* [WORK TO COMPLETE] Each line of the data should be transcribed exactly as given.

[[ DATA TO PROCESS open ]]

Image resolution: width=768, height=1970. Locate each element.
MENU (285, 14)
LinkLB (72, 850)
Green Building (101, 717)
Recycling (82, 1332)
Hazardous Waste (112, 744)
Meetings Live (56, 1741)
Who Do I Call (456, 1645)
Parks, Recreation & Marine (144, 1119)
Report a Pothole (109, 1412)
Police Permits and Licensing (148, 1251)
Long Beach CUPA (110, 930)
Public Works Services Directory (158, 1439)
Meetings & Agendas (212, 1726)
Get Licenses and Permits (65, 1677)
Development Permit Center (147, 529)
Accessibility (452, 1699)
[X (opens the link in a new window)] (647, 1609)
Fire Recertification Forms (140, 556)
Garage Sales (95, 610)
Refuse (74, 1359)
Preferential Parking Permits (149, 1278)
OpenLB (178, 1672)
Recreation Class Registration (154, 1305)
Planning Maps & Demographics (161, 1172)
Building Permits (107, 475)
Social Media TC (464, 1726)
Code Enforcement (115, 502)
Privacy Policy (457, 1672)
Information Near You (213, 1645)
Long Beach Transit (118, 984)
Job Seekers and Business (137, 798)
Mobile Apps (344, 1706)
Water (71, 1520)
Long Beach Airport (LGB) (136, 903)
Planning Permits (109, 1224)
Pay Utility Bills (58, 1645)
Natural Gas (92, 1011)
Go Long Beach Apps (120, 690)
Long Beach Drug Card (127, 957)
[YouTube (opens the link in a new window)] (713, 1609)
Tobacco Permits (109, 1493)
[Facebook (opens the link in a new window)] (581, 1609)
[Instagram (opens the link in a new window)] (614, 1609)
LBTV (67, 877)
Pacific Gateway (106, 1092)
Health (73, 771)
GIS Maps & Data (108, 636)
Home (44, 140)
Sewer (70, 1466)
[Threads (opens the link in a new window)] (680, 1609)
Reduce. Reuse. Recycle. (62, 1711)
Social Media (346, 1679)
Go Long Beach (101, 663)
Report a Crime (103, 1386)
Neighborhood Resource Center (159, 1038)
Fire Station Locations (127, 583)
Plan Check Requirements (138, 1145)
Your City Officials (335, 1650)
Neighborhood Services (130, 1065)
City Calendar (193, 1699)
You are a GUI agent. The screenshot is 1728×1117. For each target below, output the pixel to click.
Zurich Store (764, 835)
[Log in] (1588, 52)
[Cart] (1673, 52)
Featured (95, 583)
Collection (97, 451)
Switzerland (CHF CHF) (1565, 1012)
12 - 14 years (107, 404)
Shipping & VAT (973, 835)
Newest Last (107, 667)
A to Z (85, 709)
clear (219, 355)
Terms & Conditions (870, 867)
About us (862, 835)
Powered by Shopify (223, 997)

[[ DATA TO PROCESS closed ]]

* [TASK OUTPUT]
Image resolution: width=768, height=1970. Locate each element.
MENU (285, 14)
LinkLB (72, 850)
Green Building (101, 717)
Recycling (82, 1332)
Hazardous Waste (112, 744)
Meetings Live (56, 1741)
Who Do I Call (456, 1645)
Parks, Recreation & Marine (144, 1119)
Report a Pothole (109, 1412)
Police Permits and Licensing (148, 1251)
Long Beach CUPA (110, 930)
Public Works Services Directory (158, 1439)
Meetings & Agendas (212, 1726)
Get Licenses and Permits (65, 1677)
Development Permit Center (147, 529)
Accessibility (452, 1699)
[X (opens the link in a new window)] (647, 1609)
Fire Recertification Forms (140, 556)
Garage Sales (95, 610)
Refuse (74, 1359)
Preferential Parking Permits (149, 1278)
OpenLB (178, 1672)
Recreation Class Registration (154, 1305)
Planning Maps & Demographics (161, 1172)
Building Permits (107, 475)
Social Media TC (464, 1726)
Code Enforcement (115, 502)
Privacy Policy (457, 1672)
Information Near You (213, 1645)
Long Beach Transit (118, 984)
Job Seekers and Business (137, 798)
Mobile Apps (344, 1706)
Water (71, 1520)
Long Beach Airport (LGB) (136, 903)
Planning Permits (109, 1224)
Pay Utility Bills (58, 1645)
Natural Gas (92, 1011)
Go Long Beach Apps (120, 690)
Long Beach Drug Card (127, 957)
[YouTube (opens the link in a new window)] (713, 1609)
Tobacco Permits (109, 1493)
[Facebook (opens the link in a new window)] (581, 1609)
[Instagram (opens the link in a new window)] (614, 1609)
LBTV (67, 877)
Pacific Gateway (106, 1092)
Health (73, 771)
GIS Maps & Data (108, 636)
Home (44, 140)
Sewer (70, 1466)
[Threads (opens the link in a new window)] (680, 1609)
Reduce. Reuse. Recycle. (62, 1711)
Social Media (346, 1679)
Go Long Beach (101, 663)
Report a Crime (103, 1386)
Neighborhood Resource Center (159, 1038)
Fire Station Locations (127, 583)
Plan Check Requirements (138, 1145)
Your City Officials (335, 1650)
Neighborhood Services (130, 1065)
City Calendar (193, 1699)
You are a GUI agent. The screenshot is 1728×1117. For each target below, output the pixel to click.
Zurich Store (764, 835)
[Log in] (1588, 52)
[Cart] (1673, 52)
Featured (95, 583)
Collection (97, 451)
Switzerland (CHF CHF) (1565, 1012)
12 - 14 years (107, 404)
Shipping & VAT (973, 835)
Newest Last (107, 667)
A to Z (85, 709)
clear (219, 355)
Terms & Conditions (870, 867)
About us (862, 835)
Powered by Shopify (223, 997)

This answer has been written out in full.